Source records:
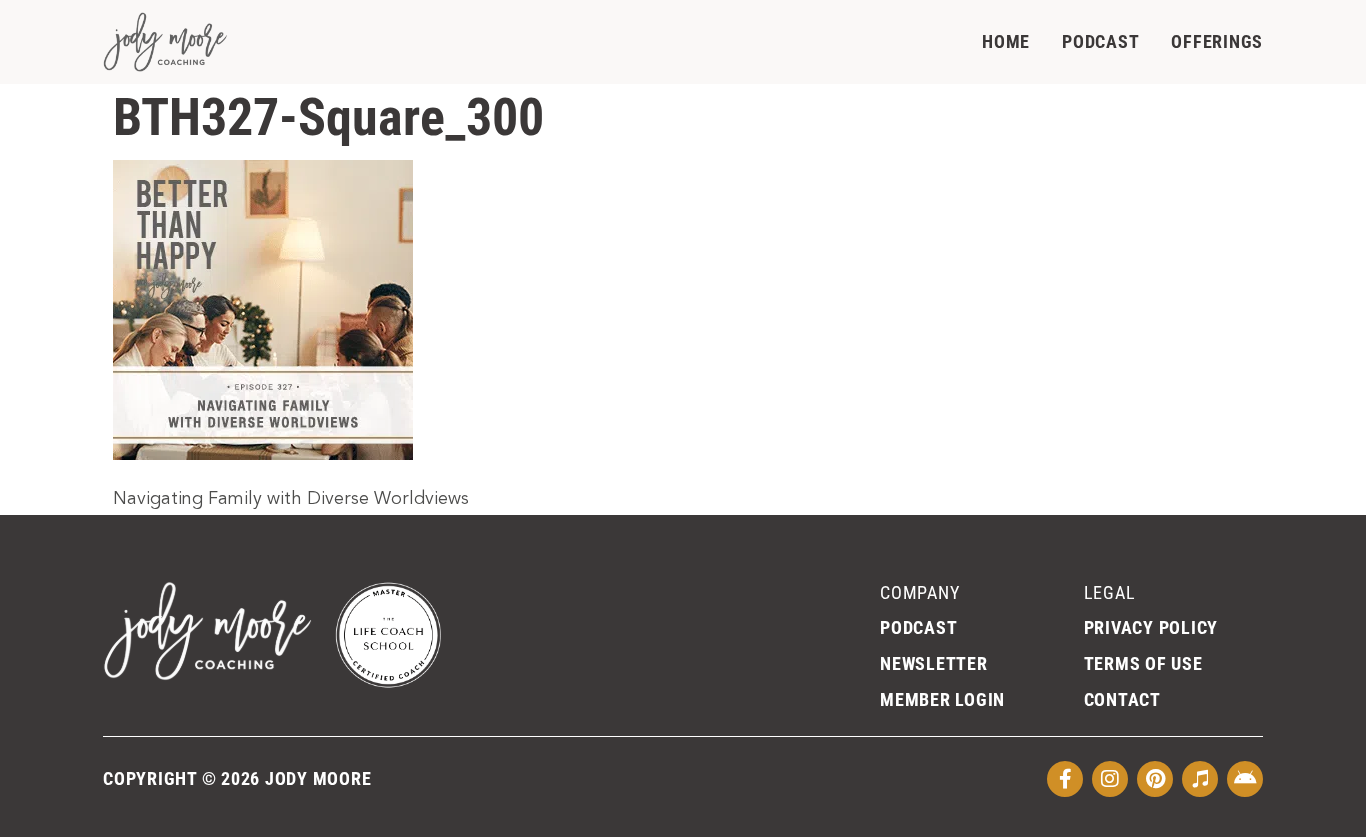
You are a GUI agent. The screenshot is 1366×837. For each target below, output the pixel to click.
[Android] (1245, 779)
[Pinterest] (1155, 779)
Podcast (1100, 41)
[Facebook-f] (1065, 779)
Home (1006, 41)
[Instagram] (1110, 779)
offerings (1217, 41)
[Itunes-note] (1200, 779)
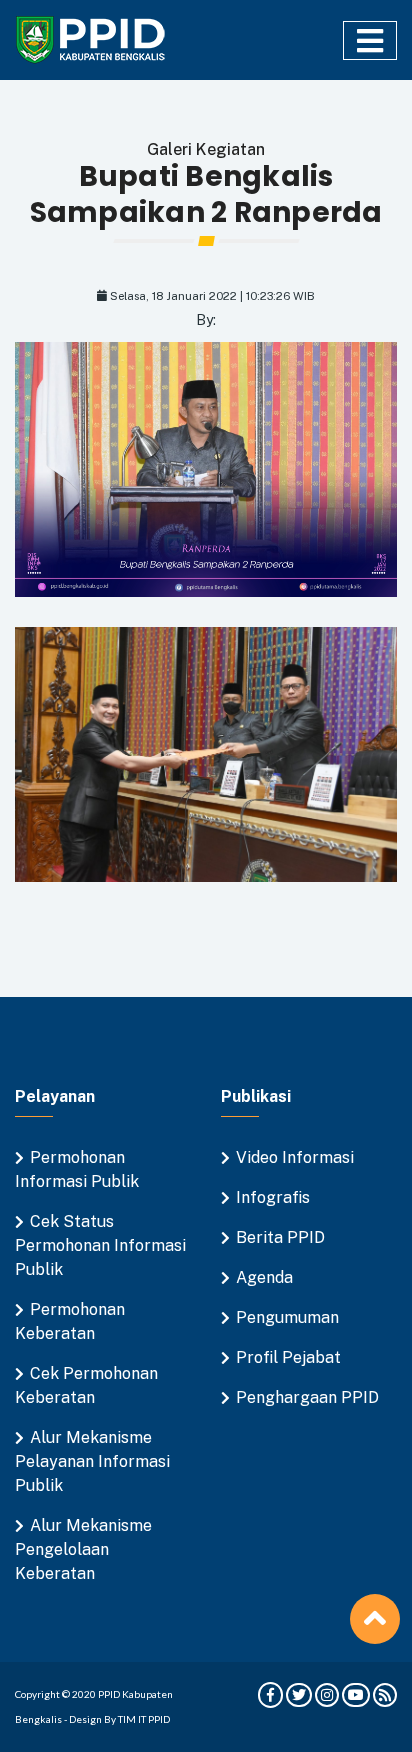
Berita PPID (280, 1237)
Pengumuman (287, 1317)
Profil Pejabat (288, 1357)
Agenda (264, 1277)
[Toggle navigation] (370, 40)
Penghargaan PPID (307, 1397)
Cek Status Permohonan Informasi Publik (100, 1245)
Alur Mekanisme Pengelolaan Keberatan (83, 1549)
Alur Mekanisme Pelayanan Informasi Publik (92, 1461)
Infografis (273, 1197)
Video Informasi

* * *

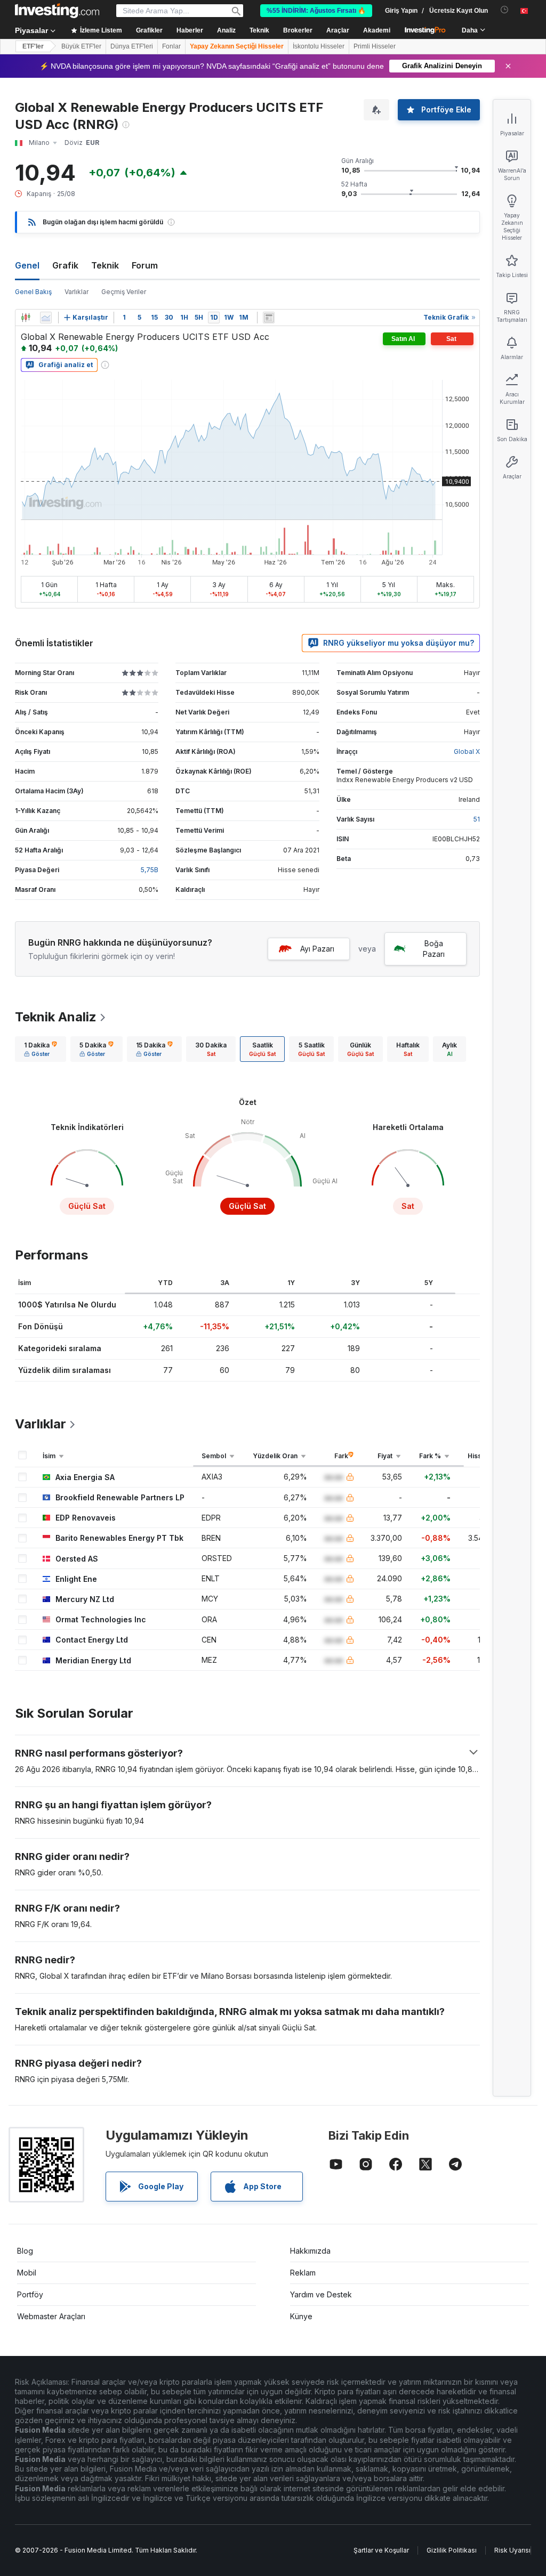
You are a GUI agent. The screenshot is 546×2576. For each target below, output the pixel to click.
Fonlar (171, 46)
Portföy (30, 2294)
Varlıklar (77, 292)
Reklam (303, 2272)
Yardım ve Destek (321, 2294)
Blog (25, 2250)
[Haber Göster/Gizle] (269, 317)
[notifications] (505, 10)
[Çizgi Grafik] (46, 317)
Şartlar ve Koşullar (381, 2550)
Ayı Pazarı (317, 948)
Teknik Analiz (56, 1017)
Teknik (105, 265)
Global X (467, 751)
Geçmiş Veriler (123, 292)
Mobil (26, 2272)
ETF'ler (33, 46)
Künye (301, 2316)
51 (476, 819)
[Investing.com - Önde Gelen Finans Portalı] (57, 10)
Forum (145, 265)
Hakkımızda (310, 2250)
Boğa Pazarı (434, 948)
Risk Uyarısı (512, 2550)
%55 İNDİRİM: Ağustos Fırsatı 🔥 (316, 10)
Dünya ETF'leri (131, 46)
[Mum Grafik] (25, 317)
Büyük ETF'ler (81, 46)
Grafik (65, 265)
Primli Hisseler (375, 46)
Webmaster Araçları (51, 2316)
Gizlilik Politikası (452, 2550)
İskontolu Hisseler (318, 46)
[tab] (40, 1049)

Assigned task -> Retype the portion of the data above that starts on the line with "Portföy (30, 2294)" and finishes on the line with "[tab] (40, 1049)", including both of those lines.

Result of this exercise ->
Portföy (30, 2294)
Varlıklar (77, 292)
Reklam (303, 2272)
Yardım ve Destek (321, 2294)
Blog (25, 2250)
[Haber Göster/Gizle] (269, 317)
[notifications] (505, 10)
[Çizgi Grafik] (46, 317)
Şartlar ve Koşullar (381, 2550)
Ayı Pazarı (317, 948)
Teknik Analiz (56, 1017)
Teknik (105, 265)
Global X (467, 751)
Geçmiş Veriler (123, 292)
Mobil (26, 2272)
ETF'ler (33, 46)
Künye (301, 2316)
51 (476, 819)
[Investing.com - Önde Gelen Finans Portalı] (57, 10)
Forum (145, 265)
Hakkımızda (310, 2250)
Boğa Pazarı (434, 948)
Risk Uyarısı (512, 2550)
%55 İNDİRİM: Ağustos Fırsatı 🔥 (316, 10)
Dünya ETF'leri (131, 46)
[Mum Grafik] (25, 317)
Büyük ETF'ler (81, 46)
Grafik (65, 265)
Primli Hisseler (375, 46)
Webmaster Araçları (51, 2316)
Gizlilik Politikası (452, 2550)
İskontolu Hisseler (318, 46)
[tab] (40, 1049)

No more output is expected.